Midnight: the hour that made a madman of Edgar Allan Poe, a fortune for Elvira, mistress of the dark, and, of course, we all know what it did for Cinderella. For me, its the hour when the cellhouse begins to quiet and I can be alone with my books, diaries, correspondence, manuscripts and the transcripts and legal papers of inmates to whom I teach law and writ-writing. Once in a while, to alleviate the fatigue of literary labors, I listen to my radio: National Public Radio, Larry King, Tom Snyder or celebrated bimbo Sally Jesse Raphael and her neurotic suburban housewives.

Tonight it is especially quiet: even a fart sounds like a hurricane.

The present Supreme Court, led by Chief Justice William Rehnquist, has modified nearly all of the rights granted prisoners under the Warren court (1953–69).
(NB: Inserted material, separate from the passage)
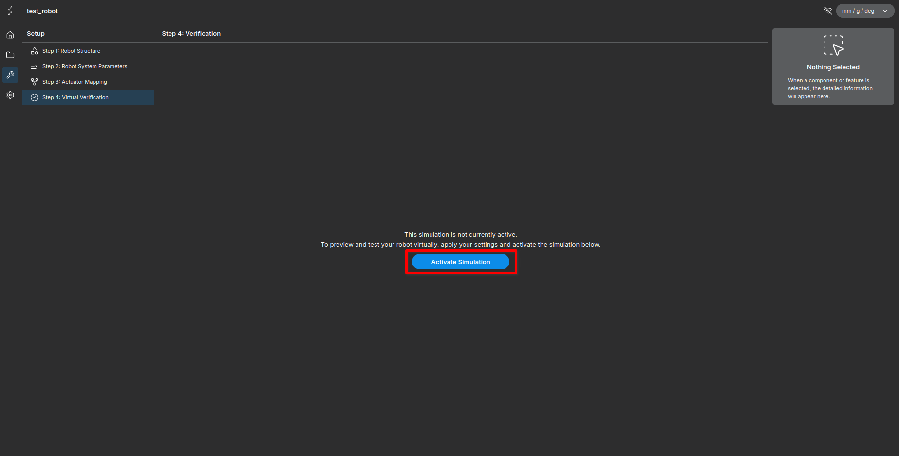Select the wrench Setup icon in the sidebar
The height and width of the screenshot is (456, 899).
coord(10,75)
Mr. Rehnquist, whom I suspect serves as technical advisor for television’s Night Court, was appointed to the court in 1972 by Nixon and named Chief Justice by Reagan in 1986. Rehnquist has consistently voted against expanding prisoner rights and has sought to reconstruct the historical iron curtain that, prior to the Warren court, always existed between the constitution and the American prisoner.

It would be difficult to understand the relative regressiveness of the Rehnquist court without understanding the historical evolution of prisoner rights.

I have structured this evolution in what I call the four R’s: Revenge, Repentance, Rehabilitation, Regression.

There was a time when Dante’s phrase for the gates of hell — “Abandon hope, all ye who enter” — would have been an appropriate inscription to have placed at the gates of America’s prisons. In the eighteenth century, New York’s Auburn Prison employed the “silence system”; prisoners were not permitted to even speak to one another, the Bible was the only permissible reading material and prisoners were encouraged to be repentant. The word ‘penitentiary’, in fact, derives from ‘penitent’ the penological prescription prisoners were expected to fill. Prisoners, of course, were stripped of all civil rights and suffered total civil death.

In researching prison related cases, I ‘discovered’ a case in Ruffin vs. Commonwealth (1871) which reflected a judicial attitude that persisted well into the twentieth century. The Virginia Supreme Court declared: “As a consequence of his crime, the felon forfeits not only his liberty, but also his personal rights, except those which the law in its humanity affords him... He is for the time being the slave of the state.”[1]

The Supreme Court was established in 1789 and it was not until 1941 that the court interfered with prison officials — for the first time — in behalf of a prisoner.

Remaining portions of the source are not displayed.